One thing is amply clear though. The unknown entity that haunts the hostel could never be as scary as the men that haunt Madhu in this story, be it a stranger who rubs up against her in a bus, leaving semen on her shirt; or the one who shines a laser at her in a dark alley. Her boyfriend is the very definition of an orange flag, as he switches back and forth between being an understanding partner to small acts of everyday misogyny. Even the introduction of what seems to be a male ally in the form of Nakul (Gagan Arora) comes laden with uncertainty, as she suspects him of a past crime against her. Every male character in Khauf is a red flag, be it key characters like the hakim (Rajat Kapoor) whose practice hides his murderous tendencies, or the tertiary ones like the creepy hostel watchman. It’s the men of Khauf that make the show ominous, not its ghouls.

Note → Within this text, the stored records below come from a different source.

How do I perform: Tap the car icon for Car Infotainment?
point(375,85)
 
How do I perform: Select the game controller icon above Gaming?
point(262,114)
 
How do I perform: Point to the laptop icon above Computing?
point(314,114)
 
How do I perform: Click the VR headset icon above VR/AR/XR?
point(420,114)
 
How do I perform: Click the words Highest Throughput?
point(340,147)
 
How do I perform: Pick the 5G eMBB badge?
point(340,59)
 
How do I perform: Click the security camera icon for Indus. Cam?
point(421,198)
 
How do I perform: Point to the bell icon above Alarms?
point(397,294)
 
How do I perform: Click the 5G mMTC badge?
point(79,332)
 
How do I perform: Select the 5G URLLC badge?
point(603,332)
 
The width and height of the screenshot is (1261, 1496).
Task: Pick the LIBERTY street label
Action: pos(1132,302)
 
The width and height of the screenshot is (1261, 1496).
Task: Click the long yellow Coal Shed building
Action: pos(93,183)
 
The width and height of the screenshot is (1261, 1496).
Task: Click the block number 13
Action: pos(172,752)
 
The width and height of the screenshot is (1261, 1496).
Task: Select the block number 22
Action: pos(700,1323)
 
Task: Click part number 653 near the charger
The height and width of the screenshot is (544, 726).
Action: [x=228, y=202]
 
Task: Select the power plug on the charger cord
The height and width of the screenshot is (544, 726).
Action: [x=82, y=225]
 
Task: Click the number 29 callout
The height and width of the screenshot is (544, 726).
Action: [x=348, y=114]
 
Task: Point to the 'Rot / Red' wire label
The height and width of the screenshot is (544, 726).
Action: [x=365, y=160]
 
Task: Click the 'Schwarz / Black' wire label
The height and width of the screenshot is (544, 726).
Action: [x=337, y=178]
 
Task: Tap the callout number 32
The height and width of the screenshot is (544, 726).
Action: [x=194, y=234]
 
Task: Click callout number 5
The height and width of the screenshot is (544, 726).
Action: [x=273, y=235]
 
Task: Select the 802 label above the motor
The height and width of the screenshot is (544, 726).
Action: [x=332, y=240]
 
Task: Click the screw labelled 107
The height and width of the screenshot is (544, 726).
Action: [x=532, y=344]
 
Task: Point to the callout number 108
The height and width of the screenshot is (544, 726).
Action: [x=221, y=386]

Achieving this level of creepiness is an art form that some filmmakers in Hollywood have perfected, particularly with films like The Purge (2013), Get Out (2017) and Midsommar (2019). Instead of mining our fear of the unknown, these films have adapted the fears that bubble beneath society’s surface to frighten and provoke. These are possibly among the most effective horror films of our period because they tap into humanity’s darkest impulses and put them on screen, playing on themes of privilege and class, exploring power dynamics that allow any one set of humans to exploit another.
Smita Singh, the writer and creator of the series has spoken in interviews about drawing from her own personal experiences of living in a ladies’ hostel in the Capital around the time of the horrific 2012 Delhi gang rape and murder. She takes India’s deeply-flawed social structure and paints a narrative that runs parallel to her supernatural saga—one that shines light on the horrors faced by women in India every single day. No man can comprehend what it’s like to live in a society where women are looked upon as objects or fathom what that that feels like. It’s this innate fear that Singh chooses to mount her story upon, and it hits so hard that the classic horror tropes on the show pale in comparison to the real day-to-day horror of being a woman living in this country.